• [TASK PROMPT]
Starting at the beginning of the material and ending at the line containing "pyautogui.click(x=335, y=358)", both included, write out those lines again, including the requests. Scale every click coordinate in the answers by 0.75, rounding to whole numbers with halves rounded up.

★ ★ ★ ★ ★ ★ ★

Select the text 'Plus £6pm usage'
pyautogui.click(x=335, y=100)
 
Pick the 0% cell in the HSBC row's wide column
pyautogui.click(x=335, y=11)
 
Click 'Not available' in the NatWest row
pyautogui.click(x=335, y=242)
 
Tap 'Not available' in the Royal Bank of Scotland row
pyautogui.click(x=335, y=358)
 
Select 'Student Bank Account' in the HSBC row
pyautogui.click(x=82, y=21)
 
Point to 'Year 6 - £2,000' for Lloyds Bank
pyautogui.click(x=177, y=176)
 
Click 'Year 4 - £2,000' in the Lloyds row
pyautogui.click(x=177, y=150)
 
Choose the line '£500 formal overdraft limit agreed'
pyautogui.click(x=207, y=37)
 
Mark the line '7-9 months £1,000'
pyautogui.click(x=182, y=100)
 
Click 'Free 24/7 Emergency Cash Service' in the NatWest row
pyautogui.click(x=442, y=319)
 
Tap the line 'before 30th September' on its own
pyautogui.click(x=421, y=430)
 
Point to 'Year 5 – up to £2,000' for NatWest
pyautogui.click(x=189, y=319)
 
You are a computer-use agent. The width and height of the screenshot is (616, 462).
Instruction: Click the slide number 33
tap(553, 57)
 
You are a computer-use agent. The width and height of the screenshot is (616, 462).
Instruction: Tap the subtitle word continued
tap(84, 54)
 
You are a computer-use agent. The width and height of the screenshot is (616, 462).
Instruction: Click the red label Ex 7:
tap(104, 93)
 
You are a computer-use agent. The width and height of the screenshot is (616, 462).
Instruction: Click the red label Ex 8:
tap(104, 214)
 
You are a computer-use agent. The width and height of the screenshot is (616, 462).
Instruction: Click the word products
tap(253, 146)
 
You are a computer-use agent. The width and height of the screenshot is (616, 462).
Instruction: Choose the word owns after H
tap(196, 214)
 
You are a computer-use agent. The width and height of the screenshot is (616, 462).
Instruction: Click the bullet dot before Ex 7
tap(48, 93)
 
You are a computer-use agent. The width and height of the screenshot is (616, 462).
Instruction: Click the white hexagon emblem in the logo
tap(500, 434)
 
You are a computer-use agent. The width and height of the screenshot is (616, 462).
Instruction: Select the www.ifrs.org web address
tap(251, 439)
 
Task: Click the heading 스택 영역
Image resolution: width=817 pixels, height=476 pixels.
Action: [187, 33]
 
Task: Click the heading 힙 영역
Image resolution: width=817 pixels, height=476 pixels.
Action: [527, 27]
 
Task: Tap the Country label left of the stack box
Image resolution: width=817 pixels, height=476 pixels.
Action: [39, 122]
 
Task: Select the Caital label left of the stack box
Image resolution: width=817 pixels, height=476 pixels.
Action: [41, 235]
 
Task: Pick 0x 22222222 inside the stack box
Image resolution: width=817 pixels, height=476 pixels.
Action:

★ ★ ★ ★ ★ ★ ★

• [FINISHED EXERCISE]
Select the text 'Plus £6pm usage'
pyautogui.click(x=251, y=75)
 
Pick the 0% cell in the HSBC row's wide column
pyautogui.click(x=251, y=8)
 
Click 'Not available' in the NatWest row
pyautogui.click(x=251, y=182)
 
Tap 'Not available' in the Royal Bank of Scotland row
pyautogui.click(x=251, y=269)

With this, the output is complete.